Problem to work on:
Give back exactly the stretch of data below from the line holding "You are a computer-use" through the line holding "Viewport: 639px width, 361px height.", both ends included, and leave the remaining lines out.

------------------------

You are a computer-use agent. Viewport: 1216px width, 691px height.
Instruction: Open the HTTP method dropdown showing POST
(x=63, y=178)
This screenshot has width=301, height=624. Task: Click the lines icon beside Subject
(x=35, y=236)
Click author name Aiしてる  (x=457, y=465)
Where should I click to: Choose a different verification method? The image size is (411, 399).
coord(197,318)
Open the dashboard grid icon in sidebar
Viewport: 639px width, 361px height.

------------------------

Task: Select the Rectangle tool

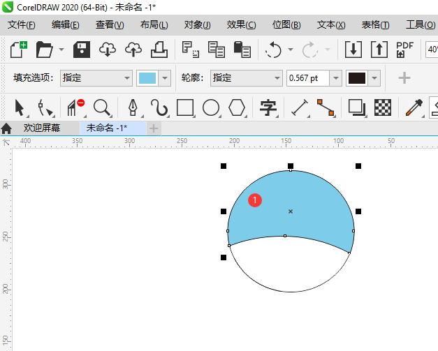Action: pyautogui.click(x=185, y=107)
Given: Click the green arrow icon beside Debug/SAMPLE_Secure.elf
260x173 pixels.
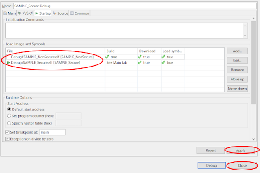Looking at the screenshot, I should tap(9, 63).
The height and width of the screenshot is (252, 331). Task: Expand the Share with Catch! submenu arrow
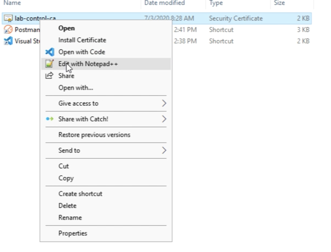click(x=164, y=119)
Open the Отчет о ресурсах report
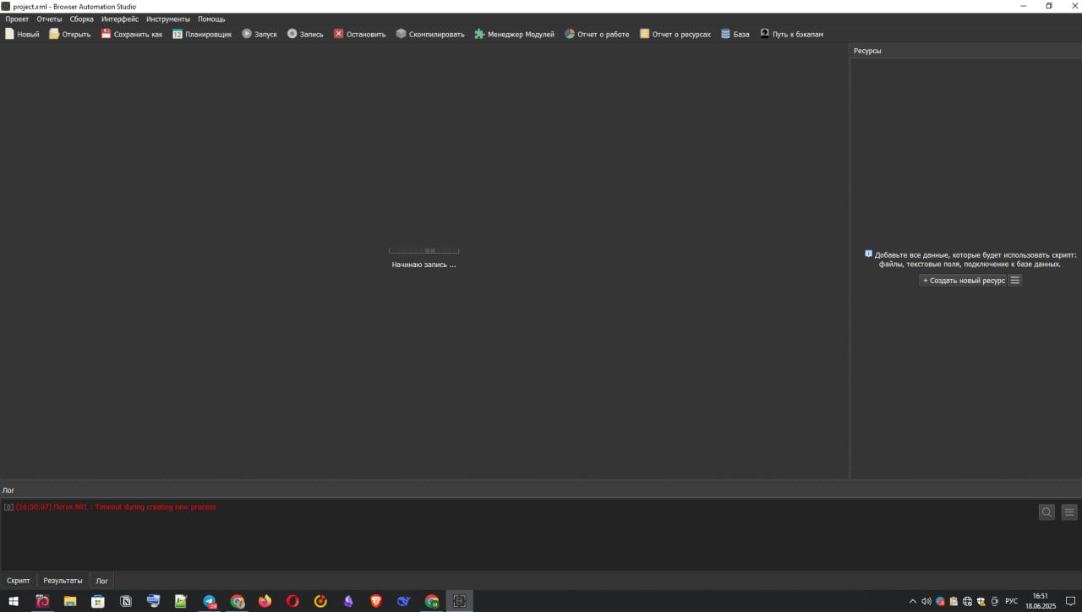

------------------------

Answer for this exercise:
You are a computer-use agent. Viewport: 1216px width, 691px height.
Instruction: Open the HTTP method dropdown showing POST
(x=63, y=178)
This screenshot has width=301, height=624. Task: Click the lines icon beside Subject
(x=35, y=236)
Click author name Aiしてる  (x=457, y=465)
Where should I click to: Choose a different verification method? The image size is (411, 399).
coord(197,318)
Open the dashboard grid icon in sidebar
Viewport: 639px width, 361px height.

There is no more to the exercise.